To offset the loss to preschool funding, Boyd said the legislature approved a three percent beer tax, which will be collected in the state's 32 "wet" counties. He said the tax will average 15 to 18 cents per six pack.
Boyd said 8,936 children are enrolled in preschool programs, and the tax revenue will allow 5,345 to be moved off the waiting list.
A so-called "bed tax" on nursing homes will increase funding for the facilities by as much as $40 million per year, Boyd said. He said the funds can be federally leveraged 3-1.
"We hope passing this bed tax will do two things," he said. "Keep the nursing homes afloat and requiring them to increase staffing. That's something we're going to be monitoring closely."
Last year, the state's nursing homes lost over 50 percent on Medicaid reimbursements due to federal-level cuts, Boyd said. He said there are approximately 22,000 nursing home residents with 23 percent being "private pay."
Boyd said he is especially proud to have been the sponsor of "Katie's Law," which was approved by the House and Senate and signed into state law.
He said Katie's Law allows prosecution for sexual offenses involving children in any county if the origin of the incident cannot be determined.
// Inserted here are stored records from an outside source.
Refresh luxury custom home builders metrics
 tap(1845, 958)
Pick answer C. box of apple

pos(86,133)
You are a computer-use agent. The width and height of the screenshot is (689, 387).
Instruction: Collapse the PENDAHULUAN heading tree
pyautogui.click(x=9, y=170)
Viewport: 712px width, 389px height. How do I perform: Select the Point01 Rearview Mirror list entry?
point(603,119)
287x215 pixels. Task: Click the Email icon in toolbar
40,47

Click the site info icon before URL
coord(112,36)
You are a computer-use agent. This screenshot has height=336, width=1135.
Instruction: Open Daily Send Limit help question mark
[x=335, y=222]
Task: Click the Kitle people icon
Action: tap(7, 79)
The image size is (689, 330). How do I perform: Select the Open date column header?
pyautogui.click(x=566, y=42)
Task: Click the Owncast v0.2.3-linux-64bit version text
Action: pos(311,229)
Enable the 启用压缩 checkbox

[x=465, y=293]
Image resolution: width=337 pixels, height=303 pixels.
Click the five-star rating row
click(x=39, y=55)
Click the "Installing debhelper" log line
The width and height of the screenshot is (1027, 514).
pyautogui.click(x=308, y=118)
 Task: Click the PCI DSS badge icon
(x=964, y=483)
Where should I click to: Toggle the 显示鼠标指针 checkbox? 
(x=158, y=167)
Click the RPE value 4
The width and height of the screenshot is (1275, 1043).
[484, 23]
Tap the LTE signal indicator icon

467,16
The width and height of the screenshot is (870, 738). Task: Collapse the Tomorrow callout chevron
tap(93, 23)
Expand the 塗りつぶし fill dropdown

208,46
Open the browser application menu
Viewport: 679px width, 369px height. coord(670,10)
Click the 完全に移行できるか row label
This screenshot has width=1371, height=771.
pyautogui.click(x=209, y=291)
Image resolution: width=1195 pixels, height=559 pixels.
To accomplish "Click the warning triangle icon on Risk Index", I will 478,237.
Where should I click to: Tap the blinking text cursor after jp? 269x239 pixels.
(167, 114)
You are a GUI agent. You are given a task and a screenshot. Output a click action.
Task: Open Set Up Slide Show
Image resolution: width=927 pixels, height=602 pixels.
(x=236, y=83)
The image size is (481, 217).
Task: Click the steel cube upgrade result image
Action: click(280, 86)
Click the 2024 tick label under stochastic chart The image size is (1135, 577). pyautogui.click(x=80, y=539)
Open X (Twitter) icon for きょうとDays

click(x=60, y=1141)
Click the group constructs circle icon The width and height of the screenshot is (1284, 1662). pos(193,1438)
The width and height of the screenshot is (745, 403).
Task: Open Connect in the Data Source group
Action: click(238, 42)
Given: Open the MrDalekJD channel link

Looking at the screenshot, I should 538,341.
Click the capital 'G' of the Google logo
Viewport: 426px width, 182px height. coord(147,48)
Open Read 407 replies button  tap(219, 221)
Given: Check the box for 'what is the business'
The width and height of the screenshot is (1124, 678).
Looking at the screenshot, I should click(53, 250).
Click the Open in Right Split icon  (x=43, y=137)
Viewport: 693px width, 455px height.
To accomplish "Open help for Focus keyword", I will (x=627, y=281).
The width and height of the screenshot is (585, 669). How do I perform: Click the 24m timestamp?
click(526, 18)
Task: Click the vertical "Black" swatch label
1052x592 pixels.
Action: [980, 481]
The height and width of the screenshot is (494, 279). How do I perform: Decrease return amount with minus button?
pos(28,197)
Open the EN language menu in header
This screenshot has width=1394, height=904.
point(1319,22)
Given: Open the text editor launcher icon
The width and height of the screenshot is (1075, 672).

"The exact county for the offense to have occurred had to be determined before prosecution," he said of the previous law.
Boyd said the measure was prompted by a child who was sexually molested during a journey to a grandparent's home. He said the parents had given permission for the child, who was age 5 at the time, to travel with the adult, reportedly a relative of the family, who allegedly committed the offense during the trip.
He said the individual was never prosecuted since the child was unable to tell law enforcement authorities, where the incident happened.